Put the lines of the items below into a numbered list, skipping any blank lines and leaving the pictures out.

──────── Data provided

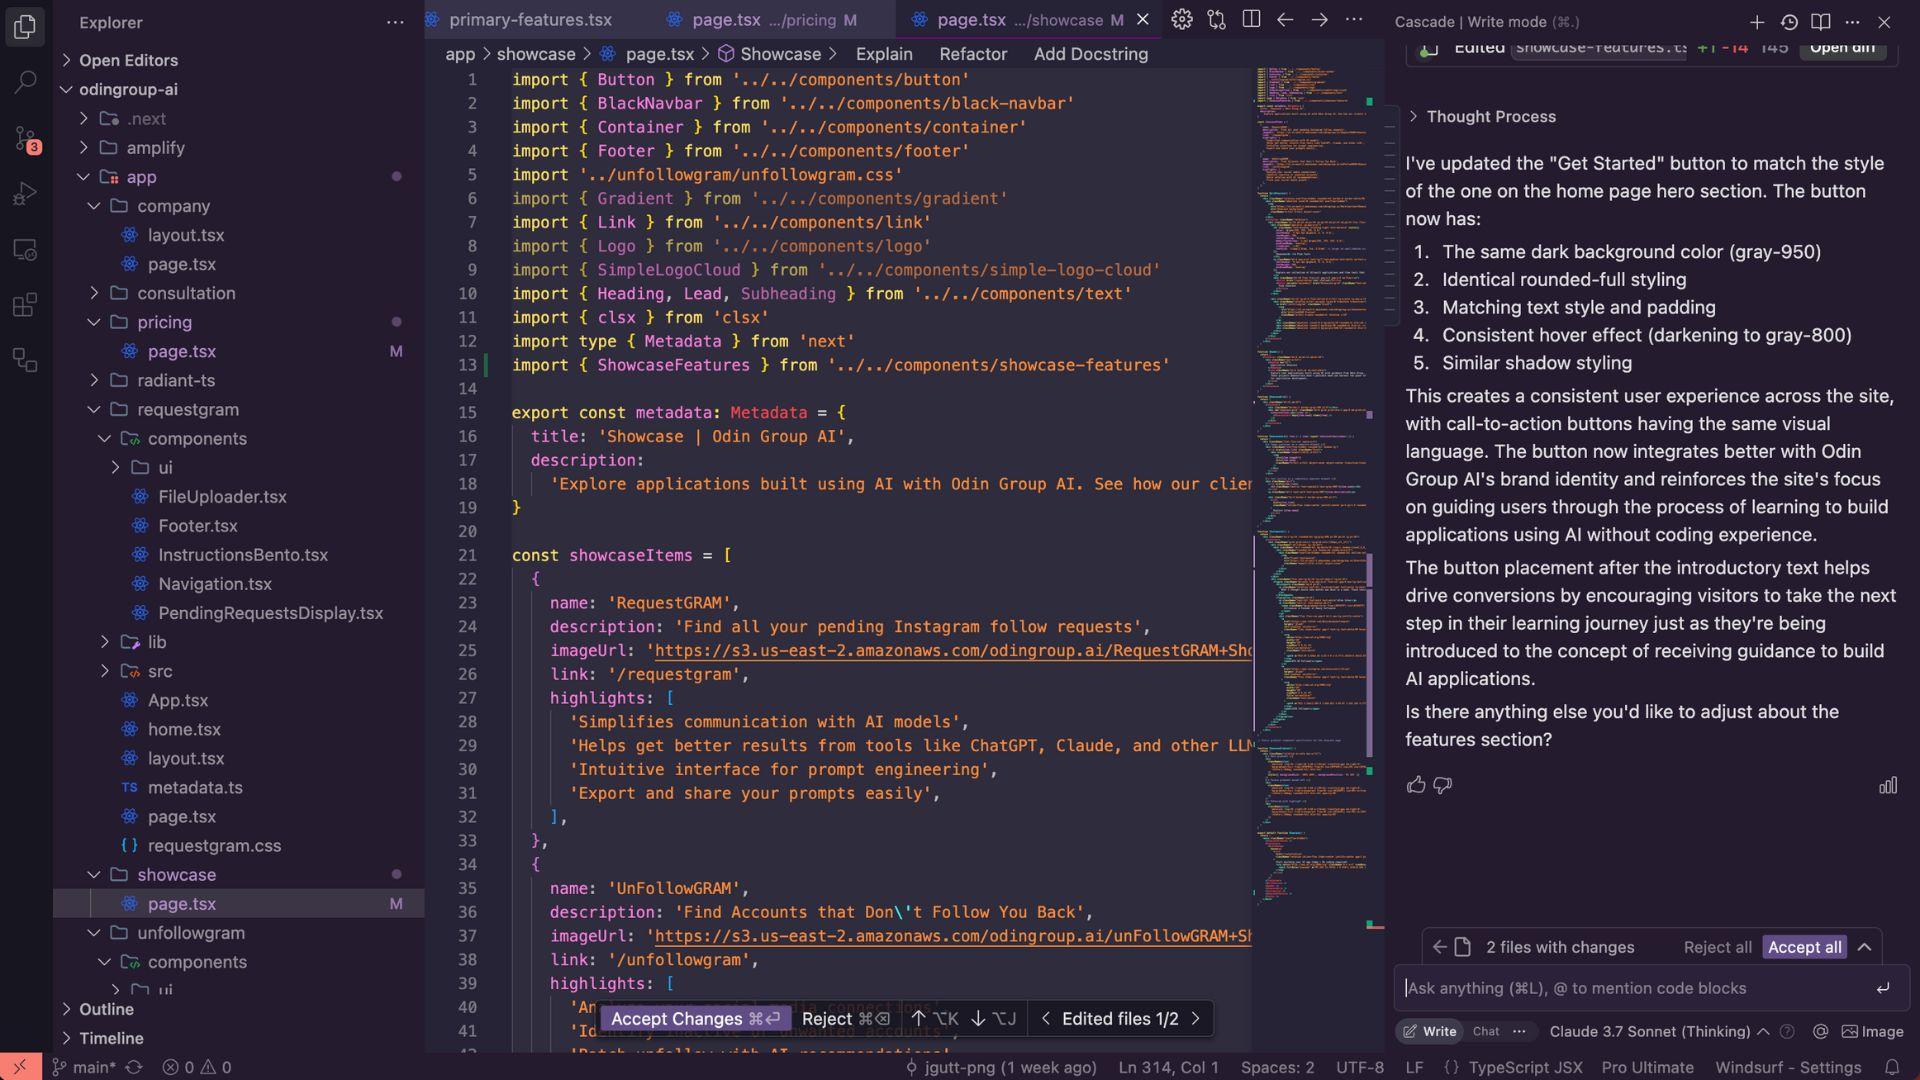Open the Search view in activity bar
Viewport: 1920px width, 1080px height.
[25, 82]
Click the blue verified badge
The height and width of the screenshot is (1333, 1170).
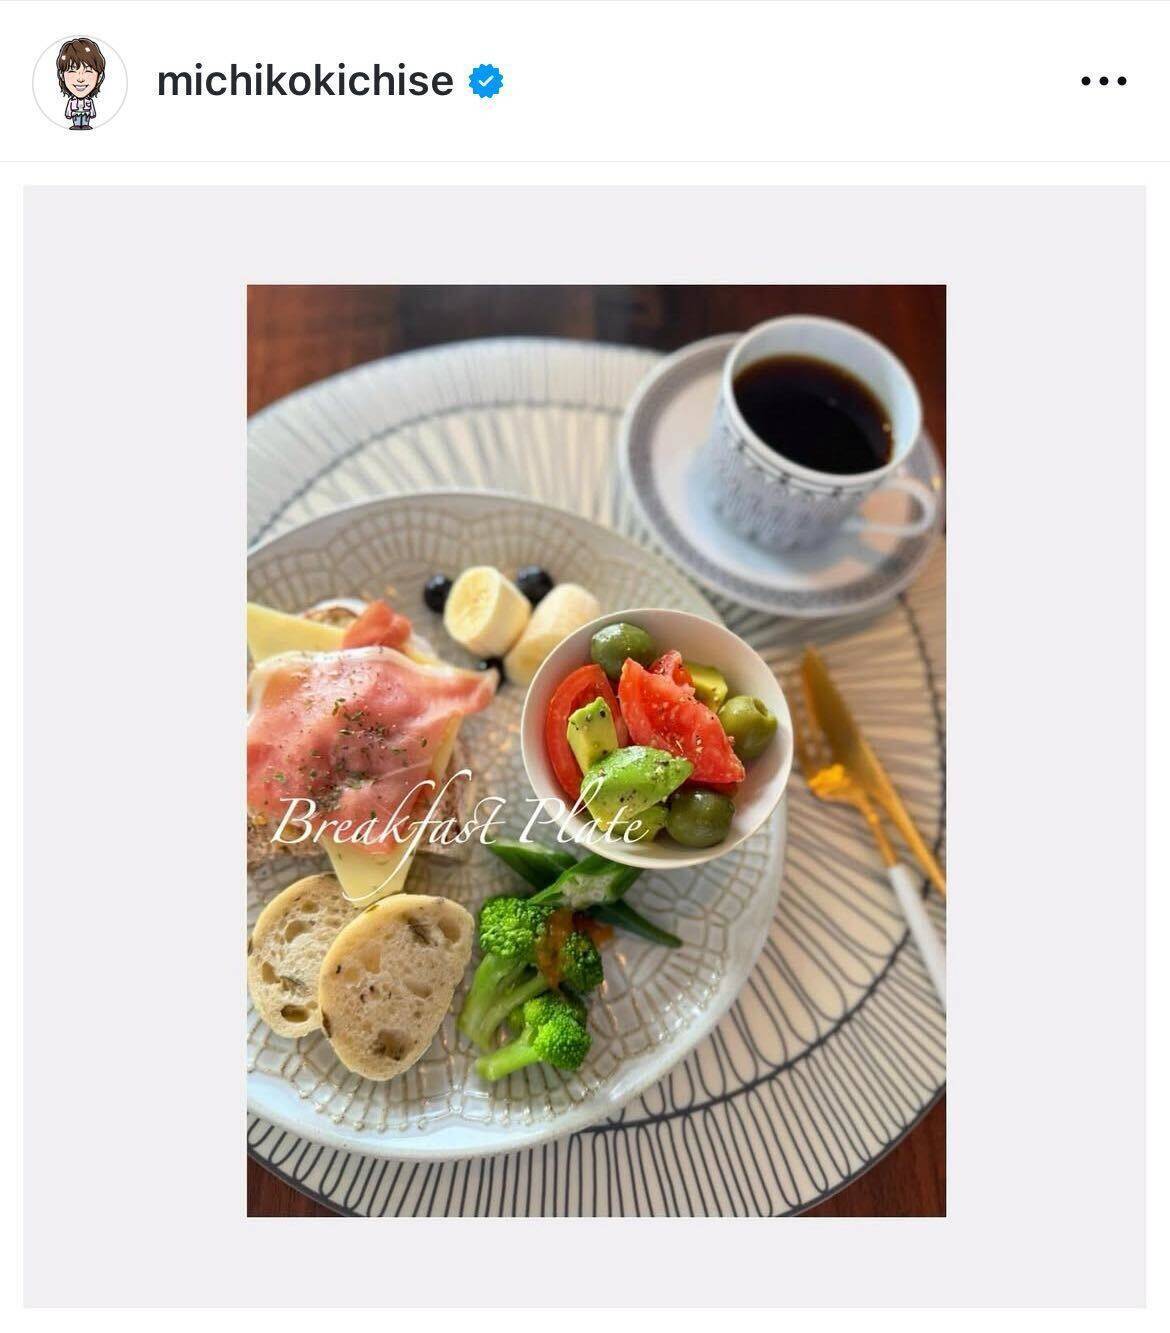[x=486, y=82]
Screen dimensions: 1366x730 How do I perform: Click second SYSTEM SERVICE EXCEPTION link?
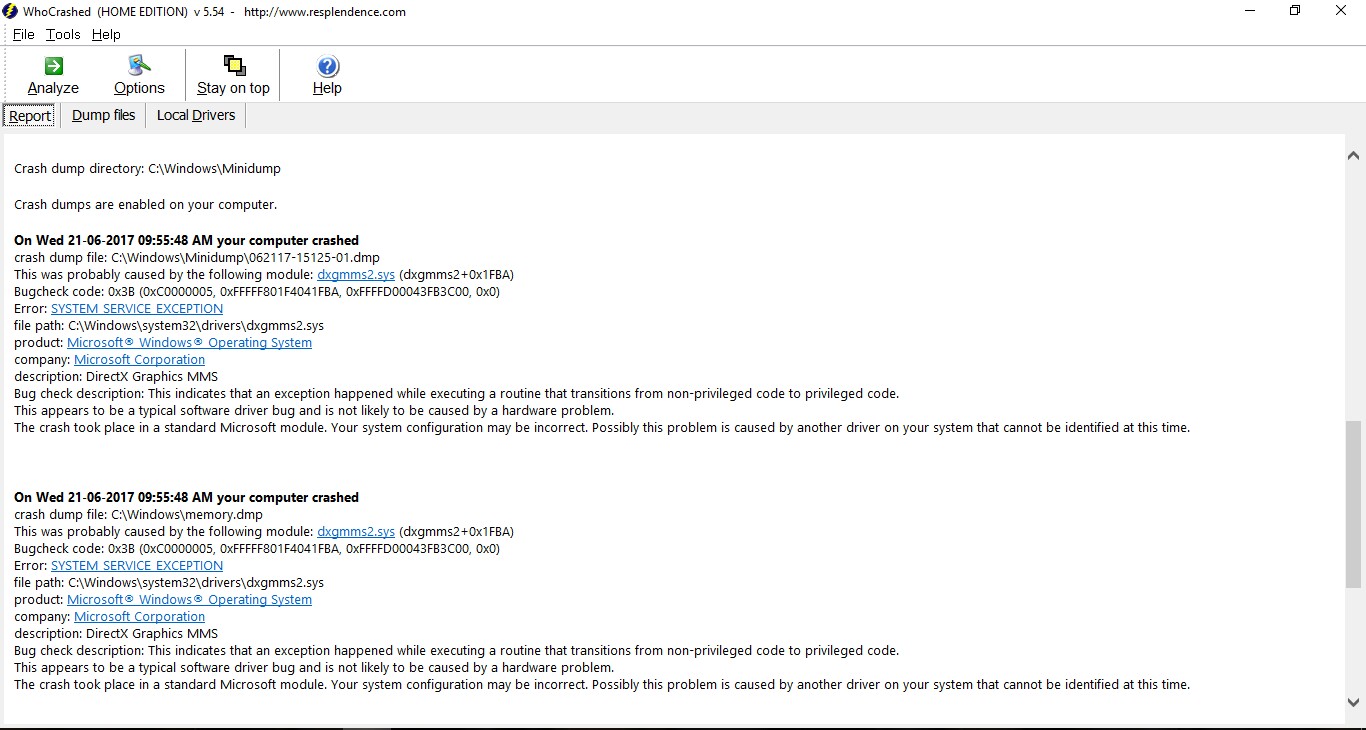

────────────────

Exercise answer ▸
1. Open the Search view in activity bar
2. Viewport: 1920px width, 1080px height.
3. [25, 82]
4. Click the blue verified badge
5. The height and width of the screenshot is (1333, 1170).
6. [x=486, y=82]
7. Screen dimensions: 1366x730 How do I perform: Click second SYSTEM SERVICE EXCEPTION link?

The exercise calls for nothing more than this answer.